3. Step 2: Calculate phase voltage ($V_{ab}$)
   Phase voltage is given by Ohm’s law:
   $V_{ab} = I_{ab} \cdot Z$
   $V_{ab} = 22.5 \angle 35^\circ \cdot 21.63 \angle 33.69^\circ$
   $V_{ab} = 486.68 \angle (35^\circ + 33.69^\circ)$
   $V_{ab} = 486.68 \angle 68.69^\circ \, \text{V}$.

4. Final Answer:

• $I_{ab} = 22.5 \angle 35^\circ \, \text{A}$
• $V_{ab} = 486.68 \angle 68.69^\circ \, \text{V}$.

(4)

Question:

a) What is meant by "conductively coupled circuit" and "electromagnetically coupled circuit"? Give examples for both. Explain the terms "mutual inductance," "ideal transformer," and "auto transformer."

Answer:

1. Conductively Coupled Circuit:
   In this type of circuit, components are directly connected by conductors, allowing current to flow through the connection.

   • Example: Resistors connected in series or parallel.

2. Electromagnetically Coupled Circuit:
   In this type, energy is transferred between circuits using a magnetic field.

   • Example: A transformer.

3. Mutual Inductance:
   Mutual inductance is when a change in current in one coil induces a voltage in a nearby coil due to magnetic coupling.

4. Ideal Transformer:
   An ideal transformer transfers energy from one circuit to another with 100% efficiency, without any losses.

5. Auto Transformer:
   An auto transformer uses a single winding to transfer energy, with part of the winding acting as both the primary and secondary coil.
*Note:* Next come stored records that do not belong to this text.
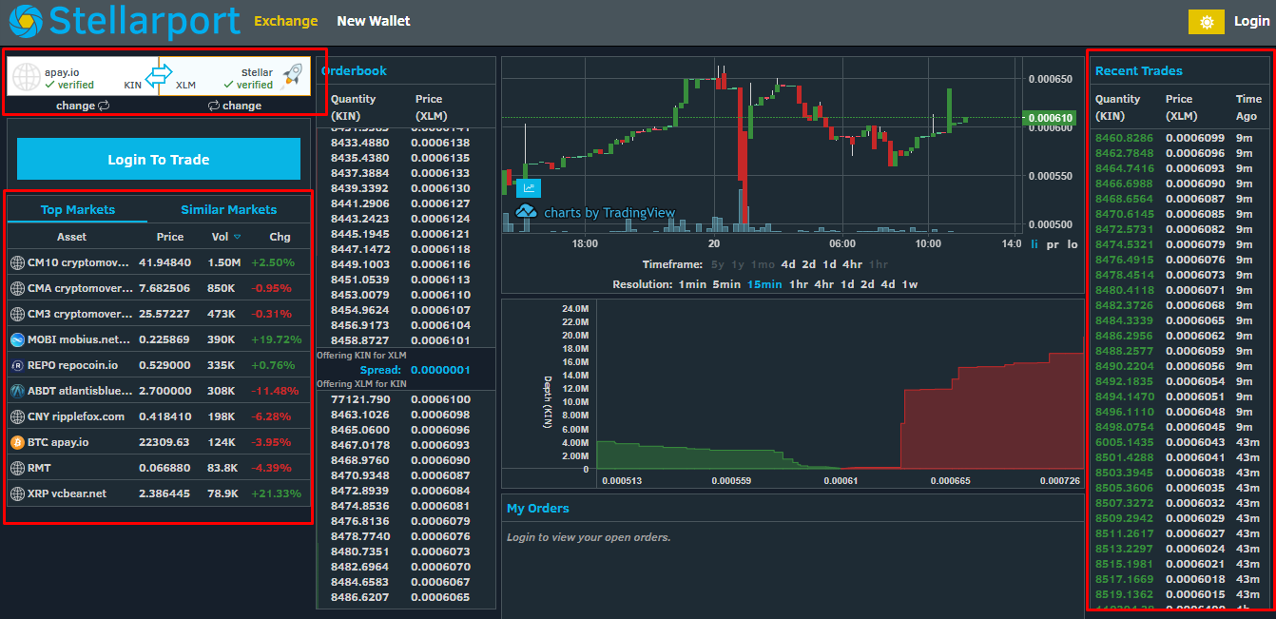Click the MOBI mobius.network asset icon
1276x619 pixels.
click(x=17, y=339)
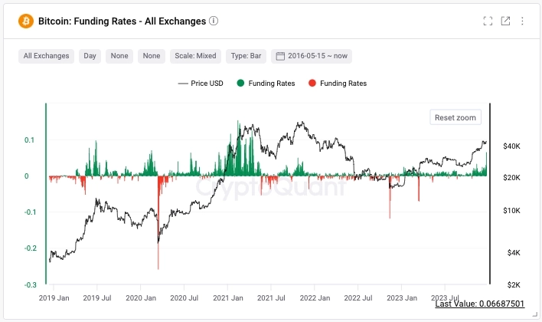Click the info icon beside chart title
Screen dimensions: 542x322
pyautogui.click(x=214, y=21)
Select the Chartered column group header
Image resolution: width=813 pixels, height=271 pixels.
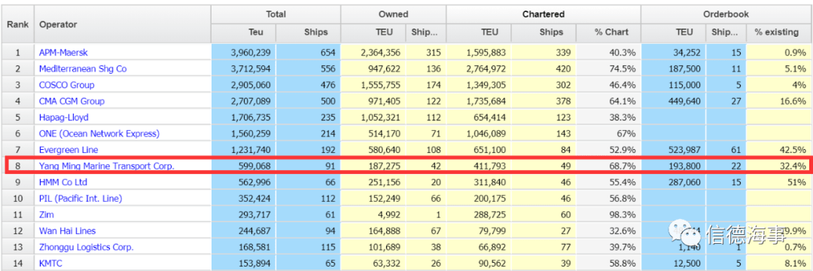click(x=544, y=14)
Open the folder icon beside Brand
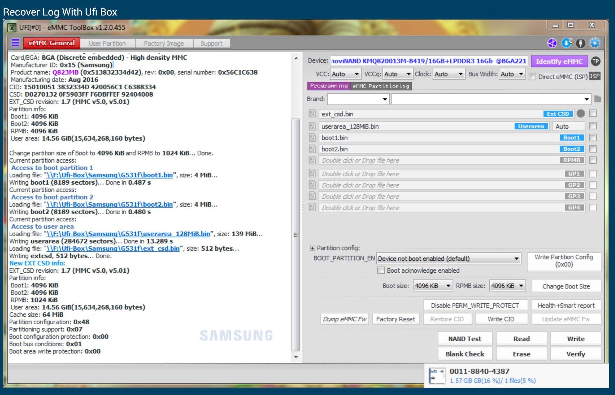This screenshot has width=615, height=395. pyautogui.click(x=598, y=99)
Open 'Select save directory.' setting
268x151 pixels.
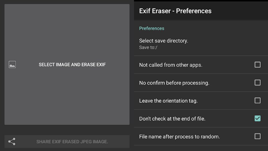[163, 41]
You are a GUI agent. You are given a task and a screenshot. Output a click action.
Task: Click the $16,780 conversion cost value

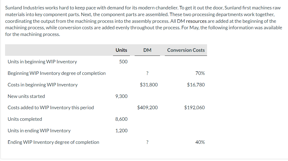(196, 85)
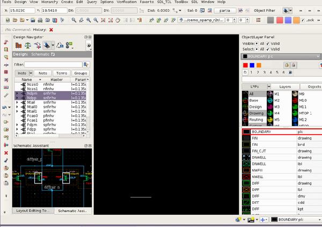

It is smaller and more efficient than a regular transformer.

(5)

Question:

a) Show that a series LR circuit acts as a low-pass filter when the output is taken across the resistor. Also, calculate the corner frequency ($f_c$) if $L = 2 \, \text{mH}$ and $R = 10 \, \text{k}\Omega$.

Answer:

1. Low-Pass Filter Explanation:

   • In a series LR circuit, the inductor blocks high-frequency signals because its reactance ($X_L = 2\pi f L$) increases with frequency.
   • The resistor allows low-frequency signals to pass through as its impedance remains constant.
   • Thus, the circuit acts as a low-pass filter when the output is taken across the resistor.

2. Corner Frequency ($f_c$):
   The corner frequency is the frequency at which the output signal's power is reduced to half (or voltage drops to $0.707$ of the maximum). It is calculated using:

   $$f_c = \frac{R}{2\pi L}$$

3. Given Data:
   $L = 2 \, \text{mH} = 2 \times 10^{-3} \, \text{H}$, $R = 10 \, \text{k}\Omega = 10 \times 10^3 \, \Omega$.

4. Calculate $f_c$:

   $$f_c = \frac{10 \times 10^3}{2\pi (2 \times 10^{-3})}$$ $$f_c = \frac{10^4}{4\pi \times 10^{-3}}$$ $$f_c = \frac{10^7}{4\pi} \approx 795.8 \, \text{kHz}$$

5. Final Answer:

   • The series LR circuit is a low-pass filter.
   • The corner frequency is $f_c \approx 795.8 \, \text{kHz}$.